Two years ago, a contractor hired by British auction house Christie’s, had reportedly left a paint roller extension rod leaning against a wall which then fell on the “Le Marin” canvas tearing a 4.5-inch hole in the lower left side of the painting.
The accident “allegedly turned a $100 million masterpiece into $80 million of damaged goods,” Bloomberg reported.
Christie’s was preparing the painting, owned by billionaire Steve Wynn, for auction. The auction house paid $487,625 to have the painting restored, according to Bloomberg.
However, “the extent of the physical damage to Le Marin and the accompanying reputational damage lopped $20 million off the value of Le Marin,” the filing company Steadfast Insurance Co. claimed, according to the report.

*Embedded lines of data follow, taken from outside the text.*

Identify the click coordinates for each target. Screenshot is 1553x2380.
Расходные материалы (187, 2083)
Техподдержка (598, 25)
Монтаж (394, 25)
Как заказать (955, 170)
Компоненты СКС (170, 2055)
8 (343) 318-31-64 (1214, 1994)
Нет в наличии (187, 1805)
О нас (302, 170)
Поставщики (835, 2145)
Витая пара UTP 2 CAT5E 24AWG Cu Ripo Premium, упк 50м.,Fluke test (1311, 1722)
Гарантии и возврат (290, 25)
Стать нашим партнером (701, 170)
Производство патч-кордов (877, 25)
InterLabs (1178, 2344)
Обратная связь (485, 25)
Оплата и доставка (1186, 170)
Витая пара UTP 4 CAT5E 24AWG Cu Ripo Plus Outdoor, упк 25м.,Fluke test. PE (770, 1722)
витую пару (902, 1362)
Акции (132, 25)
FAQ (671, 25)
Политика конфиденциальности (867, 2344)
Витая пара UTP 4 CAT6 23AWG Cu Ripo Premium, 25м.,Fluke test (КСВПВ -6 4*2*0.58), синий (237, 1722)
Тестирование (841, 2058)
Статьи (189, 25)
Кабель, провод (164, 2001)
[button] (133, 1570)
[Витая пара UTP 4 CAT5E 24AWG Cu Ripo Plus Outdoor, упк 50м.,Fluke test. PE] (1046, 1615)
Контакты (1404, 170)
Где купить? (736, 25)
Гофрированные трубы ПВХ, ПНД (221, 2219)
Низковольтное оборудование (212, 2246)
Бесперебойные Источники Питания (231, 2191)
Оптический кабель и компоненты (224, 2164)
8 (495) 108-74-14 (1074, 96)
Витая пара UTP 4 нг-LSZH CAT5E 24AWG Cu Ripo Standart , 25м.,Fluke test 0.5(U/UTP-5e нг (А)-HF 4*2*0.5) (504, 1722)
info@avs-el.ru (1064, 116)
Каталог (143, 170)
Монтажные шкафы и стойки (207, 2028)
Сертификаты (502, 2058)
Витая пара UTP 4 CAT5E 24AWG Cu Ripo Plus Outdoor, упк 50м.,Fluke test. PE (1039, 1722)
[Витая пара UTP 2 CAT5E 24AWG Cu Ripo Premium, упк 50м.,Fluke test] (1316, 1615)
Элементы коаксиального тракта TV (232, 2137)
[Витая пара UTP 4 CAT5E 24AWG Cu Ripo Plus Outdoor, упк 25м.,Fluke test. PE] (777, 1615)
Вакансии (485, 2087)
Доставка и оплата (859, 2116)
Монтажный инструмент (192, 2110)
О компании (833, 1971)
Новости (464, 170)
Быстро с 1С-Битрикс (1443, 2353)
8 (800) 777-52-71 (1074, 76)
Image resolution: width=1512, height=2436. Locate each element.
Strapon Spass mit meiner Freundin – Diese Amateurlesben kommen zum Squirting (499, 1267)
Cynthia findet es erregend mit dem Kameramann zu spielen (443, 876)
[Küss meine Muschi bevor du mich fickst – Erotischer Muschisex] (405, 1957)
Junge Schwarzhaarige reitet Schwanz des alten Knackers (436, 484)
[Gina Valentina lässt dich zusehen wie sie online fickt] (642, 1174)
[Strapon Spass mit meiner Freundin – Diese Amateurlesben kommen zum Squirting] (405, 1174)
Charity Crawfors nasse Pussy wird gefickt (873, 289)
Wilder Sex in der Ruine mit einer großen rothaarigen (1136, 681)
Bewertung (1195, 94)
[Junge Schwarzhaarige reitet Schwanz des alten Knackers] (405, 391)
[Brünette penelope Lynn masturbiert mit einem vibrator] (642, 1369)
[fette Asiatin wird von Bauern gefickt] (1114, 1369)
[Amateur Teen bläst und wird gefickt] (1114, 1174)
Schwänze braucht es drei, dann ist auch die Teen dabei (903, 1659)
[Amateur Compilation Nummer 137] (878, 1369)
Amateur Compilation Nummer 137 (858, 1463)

Christie’s had returned the painting to Wynn’s art company, Sierra Fine Art LLC, and agreed to pay $18.74 million in damages, the insurance company said, according to Bloomberg.
The insurance company reportedly reimbursed the auction house and is now suing Christie’s to “recoup its costs from the contractor.”
Bloomberg said the contractor company did not immediately respond to a request for comment “after regular business hours.”